# Überspannungsschutzdioden wo beziehen?



## wonderfulworld (24 Dezember 2008)

Hallo,

wie ich schmerzlich feststellen durft, ist BC9100 von Beckhoff nicht gegen eine Überspannung von 230V geschützt. Deshalb wollte ich mir einen kleine Überspannungsschutz selber bauen. Siehe Anhang


Habe auch Überspannungsschutzdioden bei Reichelt gefunde. So ein wie die  sollte es sein. 
http://www.reichelt.de/?;ACTION=3;L...wQASAAAEv@MgA03735152ea351e62d4965de1f73fc58a

Nur leider, sollte meine Diode bei U >27V einen Strom von mindestens 1,3 Ampere durchlassen. Und die gibts leider nicht bei reichelt, conrad etc. Weiß jemand von euch vielleicht wo man die Diode noch kriegen kann, bzw ne andere Diode/Schaltung mit gleicher Funktion. Die man auch kaufen kann.

Gruß wonderfulworld 

Gruß wonderfulworld


----------



## Thomas_v2.1 (24 Dezember 2008)

Die von dir herausgesuchte P6KE hat doch sogar einen maximalen Strom von 100 A.
Für dauerhaftes Ableiten von hohen Strömen ist die Diode auch gar nicht geeignet. In deiner Zeichnung sollte dann die Sicherung auslösen.

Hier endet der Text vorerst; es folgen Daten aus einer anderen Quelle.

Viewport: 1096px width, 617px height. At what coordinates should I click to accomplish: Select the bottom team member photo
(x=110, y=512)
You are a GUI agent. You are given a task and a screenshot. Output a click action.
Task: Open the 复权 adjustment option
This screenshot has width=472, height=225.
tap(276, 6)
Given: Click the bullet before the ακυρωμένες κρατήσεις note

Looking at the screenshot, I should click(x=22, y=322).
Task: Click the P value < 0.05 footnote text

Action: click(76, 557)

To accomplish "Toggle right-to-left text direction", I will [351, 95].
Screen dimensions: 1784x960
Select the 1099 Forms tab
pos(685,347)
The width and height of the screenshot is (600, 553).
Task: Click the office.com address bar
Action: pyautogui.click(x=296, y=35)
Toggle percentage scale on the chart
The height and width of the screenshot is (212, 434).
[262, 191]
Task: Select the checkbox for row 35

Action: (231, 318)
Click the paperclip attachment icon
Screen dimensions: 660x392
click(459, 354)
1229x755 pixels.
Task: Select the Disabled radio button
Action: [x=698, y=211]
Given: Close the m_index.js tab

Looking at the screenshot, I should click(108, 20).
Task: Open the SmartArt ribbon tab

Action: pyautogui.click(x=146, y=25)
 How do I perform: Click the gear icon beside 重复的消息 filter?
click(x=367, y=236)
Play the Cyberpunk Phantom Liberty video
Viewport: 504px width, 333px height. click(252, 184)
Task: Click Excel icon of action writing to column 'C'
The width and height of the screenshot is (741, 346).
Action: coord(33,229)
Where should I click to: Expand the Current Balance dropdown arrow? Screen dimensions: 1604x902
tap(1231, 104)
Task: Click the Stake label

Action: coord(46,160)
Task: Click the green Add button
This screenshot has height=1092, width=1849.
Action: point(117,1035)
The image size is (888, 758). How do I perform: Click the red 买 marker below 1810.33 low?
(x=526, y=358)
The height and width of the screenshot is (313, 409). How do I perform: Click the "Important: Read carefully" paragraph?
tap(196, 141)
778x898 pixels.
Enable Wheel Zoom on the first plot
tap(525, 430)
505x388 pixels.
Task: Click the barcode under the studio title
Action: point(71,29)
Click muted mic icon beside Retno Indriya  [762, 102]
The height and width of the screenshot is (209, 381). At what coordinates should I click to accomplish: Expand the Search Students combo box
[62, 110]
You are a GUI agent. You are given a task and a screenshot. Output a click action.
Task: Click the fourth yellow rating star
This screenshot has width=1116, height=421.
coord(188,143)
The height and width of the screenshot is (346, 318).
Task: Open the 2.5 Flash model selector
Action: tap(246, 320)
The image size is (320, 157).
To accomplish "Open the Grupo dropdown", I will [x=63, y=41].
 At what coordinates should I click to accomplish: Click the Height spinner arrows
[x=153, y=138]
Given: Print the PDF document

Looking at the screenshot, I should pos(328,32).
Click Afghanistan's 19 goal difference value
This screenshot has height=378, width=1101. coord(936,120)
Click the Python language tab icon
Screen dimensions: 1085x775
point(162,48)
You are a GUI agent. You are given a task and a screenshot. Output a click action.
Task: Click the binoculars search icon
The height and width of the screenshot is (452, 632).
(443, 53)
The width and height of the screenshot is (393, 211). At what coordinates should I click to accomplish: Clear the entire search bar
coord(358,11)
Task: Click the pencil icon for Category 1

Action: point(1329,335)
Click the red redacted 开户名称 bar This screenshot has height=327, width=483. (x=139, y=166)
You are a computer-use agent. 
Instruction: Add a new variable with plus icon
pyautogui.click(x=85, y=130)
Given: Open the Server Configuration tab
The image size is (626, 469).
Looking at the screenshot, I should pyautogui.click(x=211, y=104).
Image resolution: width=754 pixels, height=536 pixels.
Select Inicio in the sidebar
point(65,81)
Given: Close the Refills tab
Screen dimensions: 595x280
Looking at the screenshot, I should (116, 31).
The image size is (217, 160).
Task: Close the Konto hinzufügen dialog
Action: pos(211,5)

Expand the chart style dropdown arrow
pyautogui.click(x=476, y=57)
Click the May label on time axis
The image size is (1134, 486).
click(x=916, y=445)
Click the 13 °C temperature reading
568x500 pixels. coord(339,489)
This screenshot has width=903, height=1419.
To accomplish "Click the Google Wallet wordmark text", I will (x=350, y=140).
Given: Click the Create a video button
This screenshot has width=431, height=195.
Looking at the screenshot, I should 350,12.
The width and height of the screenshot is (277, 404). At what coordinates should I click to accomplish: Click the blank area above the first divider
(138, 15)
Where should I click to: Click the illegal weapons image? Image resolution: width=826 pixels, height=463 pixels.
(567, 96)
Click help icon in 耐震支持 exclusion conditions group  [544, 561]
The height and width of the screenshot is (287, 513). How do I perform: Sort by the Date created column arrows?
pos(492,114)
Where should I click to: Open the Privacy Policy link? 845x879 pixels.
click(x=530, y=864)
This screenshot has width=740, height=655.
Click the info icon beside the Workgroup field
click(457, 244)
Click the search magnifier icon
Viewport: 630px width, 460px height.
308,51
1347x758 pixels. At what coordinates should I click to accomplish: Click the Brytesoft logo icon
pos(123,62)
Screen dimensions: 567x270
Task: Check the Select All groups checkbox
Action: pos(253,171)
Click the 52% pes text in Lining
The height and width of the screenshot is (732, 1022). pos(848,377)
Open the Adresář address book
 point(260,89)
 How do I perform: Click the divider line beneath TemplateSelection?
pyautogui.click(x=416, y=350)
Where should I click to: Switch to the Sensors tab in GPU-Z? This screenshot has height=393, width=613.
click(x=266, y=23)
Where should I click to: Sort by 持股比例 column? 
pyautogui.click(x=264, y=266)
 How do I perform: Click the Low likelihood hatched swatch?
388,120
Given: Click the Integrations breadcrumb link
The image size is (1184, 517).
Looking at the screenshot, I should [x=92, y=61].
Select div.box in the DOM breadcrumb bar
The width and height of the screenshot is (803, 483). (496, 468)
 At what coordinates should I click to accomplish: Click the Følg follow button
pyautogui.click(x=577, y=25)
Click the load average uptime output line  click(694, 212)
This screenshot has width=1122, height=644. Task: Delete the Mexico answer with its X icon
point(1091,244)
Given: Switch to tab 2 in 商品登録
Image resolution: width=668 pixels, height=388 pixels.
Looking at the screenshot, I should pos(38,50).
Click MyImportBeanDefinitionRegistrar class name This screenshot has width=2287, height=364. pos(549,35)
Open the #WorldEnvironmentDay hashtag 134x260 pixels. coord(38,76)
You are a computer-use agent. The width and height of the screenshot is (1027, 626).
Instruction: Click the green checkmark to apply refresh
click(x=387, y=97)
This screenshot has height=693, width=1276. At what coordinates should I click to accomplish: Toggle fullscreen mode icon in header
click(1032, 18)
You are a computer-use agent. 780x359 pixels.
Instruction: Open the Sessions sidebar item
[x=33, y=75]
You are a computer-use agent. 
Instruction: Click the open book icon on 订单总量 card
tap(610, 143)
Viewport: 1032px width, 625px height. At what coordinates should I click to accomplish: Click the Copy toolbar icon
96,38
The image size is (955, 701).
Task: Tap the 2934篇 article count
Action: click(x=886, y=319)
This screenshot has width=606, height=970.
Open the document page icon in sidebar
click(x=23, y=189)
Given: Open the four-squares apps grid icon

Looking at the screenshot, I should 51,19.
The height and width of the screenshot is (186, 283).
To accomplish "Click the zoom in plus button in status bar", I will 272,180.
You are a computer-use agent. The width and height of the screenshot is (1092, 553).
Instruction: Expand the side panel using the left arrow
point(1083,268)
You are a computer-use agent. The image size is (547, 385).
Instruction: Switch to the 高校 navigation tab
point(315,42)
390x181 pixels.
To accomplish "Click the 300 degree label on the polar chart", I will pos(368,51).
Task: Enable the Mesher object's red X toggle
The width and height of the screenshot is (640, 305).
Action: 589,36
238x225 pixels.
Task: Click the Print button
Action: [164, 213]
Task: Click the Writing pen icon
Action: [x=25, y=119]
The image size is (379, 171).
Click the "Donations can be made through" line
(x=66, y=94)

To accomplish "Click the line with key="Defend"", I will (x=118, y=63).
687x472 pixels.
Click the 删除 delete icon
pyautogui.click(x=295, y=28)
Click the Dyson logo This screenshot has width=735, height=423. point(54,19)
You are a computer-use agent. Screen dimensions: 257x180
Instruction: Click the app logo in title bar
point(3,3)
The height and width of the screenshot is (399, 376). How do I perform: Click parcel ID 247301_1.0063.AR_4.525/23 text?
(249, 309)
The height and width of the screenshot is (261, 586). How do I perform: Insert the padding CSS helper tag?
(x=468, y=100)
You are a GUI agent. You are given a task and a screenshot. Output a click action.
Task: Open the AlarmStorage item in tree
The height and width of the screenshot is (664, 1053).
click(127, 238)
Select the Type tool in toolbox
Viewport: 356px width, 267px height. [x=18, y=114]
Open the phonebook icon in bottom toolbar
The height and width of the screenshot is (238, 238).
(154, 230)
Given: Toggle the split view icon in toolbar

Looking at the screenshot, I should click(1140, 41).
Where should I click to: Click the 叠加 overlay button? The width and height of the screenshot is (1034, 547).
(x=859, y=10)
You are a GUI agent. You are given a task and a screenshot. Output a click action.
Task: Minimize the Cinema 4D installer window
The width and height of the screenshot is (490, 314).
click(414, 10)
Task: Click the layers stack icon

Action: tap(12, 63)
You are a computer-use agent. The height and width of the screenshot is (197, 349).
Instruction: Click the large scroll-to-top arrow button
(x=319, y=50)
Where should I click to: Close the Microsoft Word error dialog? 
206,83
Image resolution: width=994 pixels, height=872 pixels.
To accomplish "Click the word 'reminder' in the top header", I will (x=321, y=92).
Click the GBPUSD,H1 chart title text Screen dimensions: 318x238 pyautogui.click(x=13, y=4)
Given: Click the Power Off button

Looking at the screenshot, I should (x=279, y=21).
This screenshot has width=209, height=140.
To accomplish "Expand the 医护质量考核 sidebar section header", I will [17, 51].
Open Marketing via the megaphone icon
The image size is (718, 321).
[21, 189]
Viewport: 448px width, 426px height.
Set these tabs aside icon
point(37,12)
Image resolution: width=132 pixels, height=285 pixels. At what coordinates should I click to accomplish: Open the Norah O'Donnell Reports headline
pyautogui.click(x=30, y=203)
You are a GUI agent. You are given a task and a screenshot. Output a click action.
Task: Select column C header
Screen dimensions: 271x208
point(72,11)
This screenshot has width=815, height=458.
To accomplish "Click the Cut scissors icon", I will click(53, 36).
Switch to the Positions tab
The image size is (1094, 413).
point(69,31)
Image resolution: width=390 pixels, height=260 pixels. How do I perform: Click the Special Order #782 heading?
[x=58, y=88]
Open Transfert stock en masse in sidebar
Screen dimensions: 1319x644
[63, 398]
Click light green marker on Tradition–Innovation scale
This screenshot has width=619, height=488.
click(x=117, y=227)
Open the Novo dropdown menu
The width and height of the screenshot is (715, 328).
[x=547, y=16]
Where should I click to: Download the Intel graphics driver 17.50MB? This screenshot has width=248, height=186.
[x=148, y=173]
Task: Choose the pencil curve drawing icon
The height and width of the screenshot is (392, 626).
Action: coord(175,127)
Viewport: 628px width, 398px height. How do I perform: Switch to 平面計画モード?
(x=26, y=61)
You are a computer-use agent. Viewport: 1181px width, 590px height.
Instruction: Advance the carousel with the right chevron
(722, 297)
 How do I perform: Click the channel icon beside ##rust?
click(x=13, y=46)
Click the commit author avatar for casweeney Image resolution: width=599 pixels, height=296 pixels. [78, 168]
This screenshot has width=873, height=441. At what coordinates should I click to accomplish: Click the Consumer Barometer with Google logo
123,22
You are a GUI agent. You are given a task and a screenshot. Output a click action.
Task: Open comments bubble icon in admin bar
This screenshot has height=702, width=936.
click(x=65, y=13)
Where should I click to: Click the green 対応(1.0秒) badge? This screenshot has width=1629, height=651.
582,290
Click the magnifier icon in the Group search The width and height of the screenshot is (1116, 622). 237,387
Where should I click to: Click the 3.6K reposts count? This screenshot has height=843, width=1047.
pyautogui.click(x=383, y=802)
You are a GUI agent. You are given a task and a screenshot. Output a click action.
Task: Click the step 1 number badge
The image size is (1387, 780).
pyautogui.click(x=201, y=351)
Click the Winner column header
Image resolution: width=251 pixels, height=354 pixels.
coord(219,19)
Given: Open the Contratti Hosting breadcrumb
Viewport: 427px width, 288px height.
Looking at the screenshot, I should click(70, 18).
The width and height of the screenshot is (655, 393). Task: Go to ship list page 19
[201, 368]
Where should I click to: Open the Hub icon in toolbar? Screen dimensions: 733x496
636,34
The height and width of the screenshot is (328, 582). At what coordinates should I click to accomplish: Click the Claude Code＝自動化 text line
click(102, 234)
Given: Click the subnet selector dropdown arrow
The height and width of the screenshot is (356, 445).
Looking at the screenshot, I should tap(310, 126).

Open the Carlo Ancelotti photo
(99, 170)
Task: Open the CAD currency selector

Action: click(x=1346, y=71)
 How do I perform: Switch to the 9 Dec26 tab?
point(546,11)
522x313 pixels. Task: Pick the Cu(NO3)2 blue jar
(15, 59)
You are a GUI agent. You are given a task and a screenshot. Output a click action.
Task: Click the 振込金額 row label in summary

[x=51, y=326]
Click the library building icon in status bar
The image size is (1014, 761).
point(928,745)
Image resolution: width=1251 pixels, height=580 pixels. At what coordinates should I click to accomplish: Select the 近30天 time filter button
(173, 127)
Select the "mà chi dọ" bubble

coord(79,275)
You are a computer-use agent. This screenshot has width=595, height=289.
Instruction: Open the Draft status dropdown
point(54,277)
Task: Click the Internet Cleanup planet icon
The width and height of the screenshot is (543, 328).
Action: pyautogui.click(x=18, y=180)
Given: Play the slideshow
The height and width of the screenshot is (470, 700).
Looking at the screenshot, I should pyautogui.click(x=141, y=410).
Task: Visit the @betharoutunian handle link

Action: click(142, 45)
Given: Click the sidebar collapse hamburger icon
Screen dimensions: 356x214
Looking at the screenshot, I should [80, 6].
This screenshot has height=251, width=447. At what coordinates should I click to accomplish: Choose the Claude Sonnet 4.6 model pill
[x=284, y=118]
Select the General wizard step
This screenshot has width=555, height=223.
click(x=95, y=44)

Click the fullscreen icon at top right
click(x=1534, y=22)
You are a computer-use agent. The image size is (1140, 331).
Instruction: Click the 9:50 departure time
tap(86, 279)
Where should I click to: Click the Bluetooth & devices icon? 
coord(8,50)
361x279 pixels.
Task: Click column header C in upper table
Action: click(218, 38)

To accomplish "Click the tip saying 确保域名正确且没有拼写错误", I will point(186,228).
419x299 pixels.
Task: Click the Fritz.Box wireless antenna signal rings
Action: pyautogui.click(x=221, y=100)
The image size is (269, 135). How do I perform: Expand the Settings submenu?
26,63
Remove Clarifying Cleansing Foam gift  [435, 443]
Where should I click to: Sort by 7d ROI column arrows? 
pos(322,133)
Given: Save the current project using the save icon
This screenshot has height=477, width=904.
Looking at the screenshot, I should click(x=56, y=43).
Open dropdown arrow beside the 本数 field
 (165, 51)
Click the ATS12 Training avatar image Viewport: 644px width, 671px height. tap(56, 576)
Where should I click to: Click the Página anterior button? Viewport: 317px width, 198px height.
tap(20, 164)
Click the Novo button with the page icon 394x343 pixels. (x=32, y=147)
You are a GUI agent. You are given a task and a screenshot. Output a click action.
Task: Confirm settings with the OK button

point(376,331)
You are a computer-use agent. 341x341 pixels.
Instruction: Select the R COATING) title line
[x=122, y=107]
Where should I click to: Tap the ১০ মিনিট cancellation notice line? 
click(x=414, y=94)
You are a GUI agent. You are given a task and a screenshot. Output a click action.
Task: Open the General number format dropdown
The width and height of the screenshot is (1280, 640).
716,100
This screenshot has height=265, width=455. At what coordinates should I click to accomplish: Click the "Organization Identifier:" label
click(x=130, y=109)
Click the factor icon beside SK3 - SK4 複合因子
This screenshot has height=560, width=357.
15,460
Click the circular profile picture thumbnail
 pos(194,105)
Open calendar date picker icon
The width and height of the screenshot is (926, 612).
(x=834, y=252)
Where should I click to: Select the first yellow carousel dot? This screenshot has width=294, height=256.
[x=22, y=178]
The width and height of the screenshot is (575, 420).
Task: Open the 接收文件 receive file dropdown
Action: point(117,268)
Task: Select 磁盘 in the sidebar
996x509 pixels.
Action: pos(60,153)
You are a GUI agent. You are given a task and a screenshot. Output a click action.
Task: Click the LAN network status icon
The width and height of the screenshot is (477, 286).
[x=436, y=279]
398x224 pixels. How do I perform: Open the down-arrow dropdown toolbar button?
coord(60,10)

Bei länger anhaltenden Überspannungen gibt es andere Lösungen, z.B. eine Crowbar-Schaltung.

Gruß


----------



## kermit (25 Dezember 2008)

ich persönlich wäre geneigt, ein Koppelrelais bzw. einen Optokoppler einzusetzen, um die SPS zu schützen.


----------



## wonderfulworld (26 Dezember 2008)

Danke für die Antwort.
@Thomas

ja die Diode ist schon Ok, aber eine für 28V kann man nirgendwo kaufen.

lg wonderfulworld


----------



## mariob (26 Dezember 2008)

Hallo,
RS Components hat auch über 27V soweit ich weiß.

Gruß
Mario


----------



## Thomas_v2.1 (26 Dezember 2008)

wonderfulworld schrieb:


> Danke für die Antwort.
> @Thomas
> 
> ja die Diode ist schon Ok, aber eine für 28V kann man nirgendwo kaufen.
> ...



Nominelle 28 V wirst du auch nicht finden. Es gibt 27 und 30 V, die Toleranz bei der Durchbruchspannung liegt aber sowieso bei 10 %.
Mit 27 V gibt es bei Reichelt doch noch zwei andere Modelle, einmal als SMD und eine weitere Bedrahtete (1.5 KE xx).

Gruß


----------